Akabinde IŞİD’in Irak’a dönerek Musul’u alması, devlet olduğunu ilan etmesi, bazı yerel güçlerden de yardım alarak Musul etrafındaki birçok ilçe ve köyü ele geçirmesi ve yayınlanan video görüntüleri herkesin malumu.

Son olarak IŞİD’in Şengal ve Kobani’ye yaptığı saldırılar ile Türkiye kamuoyunda özellikle Türkiye’deki Kürtler arasında gündemin ana maddesi haline geldi. Kürt hareketleri bu saldırıya karşı var gücü ile mücadele ettiği görülmektedir. Gerek BDP ve gerekse KCK yetkilileri ve en son Öcalan medya üzerinden açık savaş çağrıları yapmaktadırlar. Bir yandan PKK bütün gücünü Kobani’ye yönlendirirken diğer yandan, yaşananlara ilgi çekmek için Suruç’a insan yığmaya çalışılıyor.

Her şeyden önce devlet değil bir örgüt olan IŞİD’in yaptığı bu saldırıların İslam ile bağdaşmadığını bir önceki yazımda da ifade etmiştim. Savaş stratejisi açısından düşünüldüğünde daha zayıf halka olan Kürtlere saldırması kendileri açısından daha realist gözükmektedir. Ancak, İslam iddiasında bulunan bir yapının, Müslümanlara her türlü zulmü reva gören, yüzbinlerce Müslümanı katleden Suriye rejimi dururken, Irak rejimi dururken kendilerine hiçbir zararı olmayan Kürtlere veya diğer sivil halklara saldırmasının bir gerekçesi olamaz.

Diğer taraftan Kürt/Kürtçü hareketlerin, bir zamanlar Türklerde olan “herkes Türk’e düşman”, “dört tarafımız düşmanlarla çevirili” anlayışın benzerini dillendirmeleri bir paranoya sonucu olup realite ile örtüşmemektedir. Özellikle söz konusu IŞİD ise bu replik IŞİD gerçeği ile uyuşmamaktadır. Özellikle IŞİD vakıasından yola çıkarak İslam’a karşı şiddetli bir algı operasyonu yapıldığı gözlerden kaçmamaktadır.

Kobani özelinde Ortadoğu’da yaşananların endişe verici boyutta olduğu görülmektedir. Hiç bir Müslüman, kimden gelirse gelsin zulme razı olmaz ve olması düşünülemez. Ancak, Müslümanların ümmet bilincini yitirmesi ile bu zulümlere maruz kaldığını bilmemiz gerekiyor. Ayrıca tek vücut olma özelliğimizi yitirdiğimiz için giderek kutuplaşıyor ateş düştüğü yeri yakmaya başladığını görüyoruz. İşte bu felaketlerin en büyüğüdür.
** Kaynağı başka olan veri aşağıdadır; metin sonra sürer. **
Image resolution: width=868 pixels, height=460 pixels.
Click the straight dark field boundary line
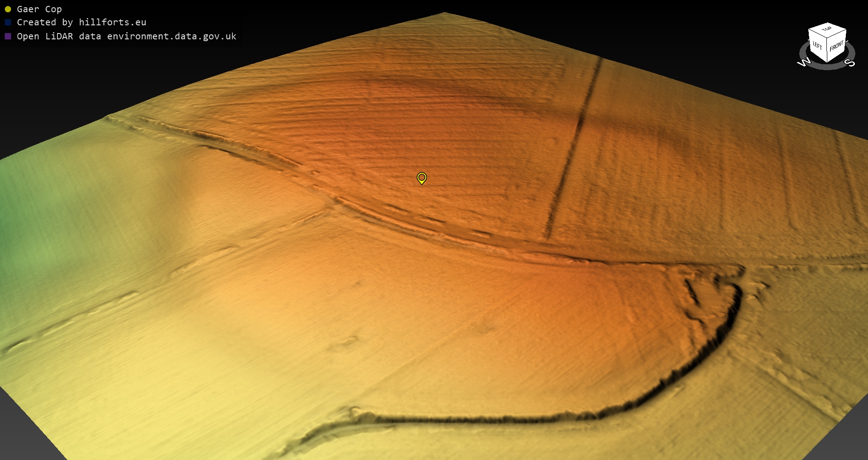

Defalarca ifade ettiğimiz gibi, içine düştüğümüz bu ateş çukurunu egemen kafir güçlerin kazdığını bilmemiz gerekiyor ve onların her türlü müdahalesinin bu ateşi harlamasından başka bir sonuç getirmemektedir. Esed gibi Zalim diktatörleri ayakta tutan bu emperyalistler, IŞİD bahanesi ile diğer muhalif yapılara da zarar vermesi kaçınılmazdır.

BOP kapsamında bölgede planlarını sekteye uğratan Suriye direnişinden intikam almak, her türlü ulusçu ve mezhepçi akımları körüklemekle ümmet bilincine darbe üstüne darbe vuran ABD, dünya kamuoyuna tek çözüm mercii olarak kendisini dayatmayı başarmıştır. Demirtaş ve Erdoğan’ın aynı zaman diliminde ABD’ye gitmeleri/çağırılmalarının sonuçlarını sanırım kısa zaman içinde göreceğiz. Fakat unutulmaması gereken gerçek şu ki bu gün ümmetçe karşılaştığımız her sorunun altında gayri İslami fikirler, duygular ve nizamlar bulunmaktadır.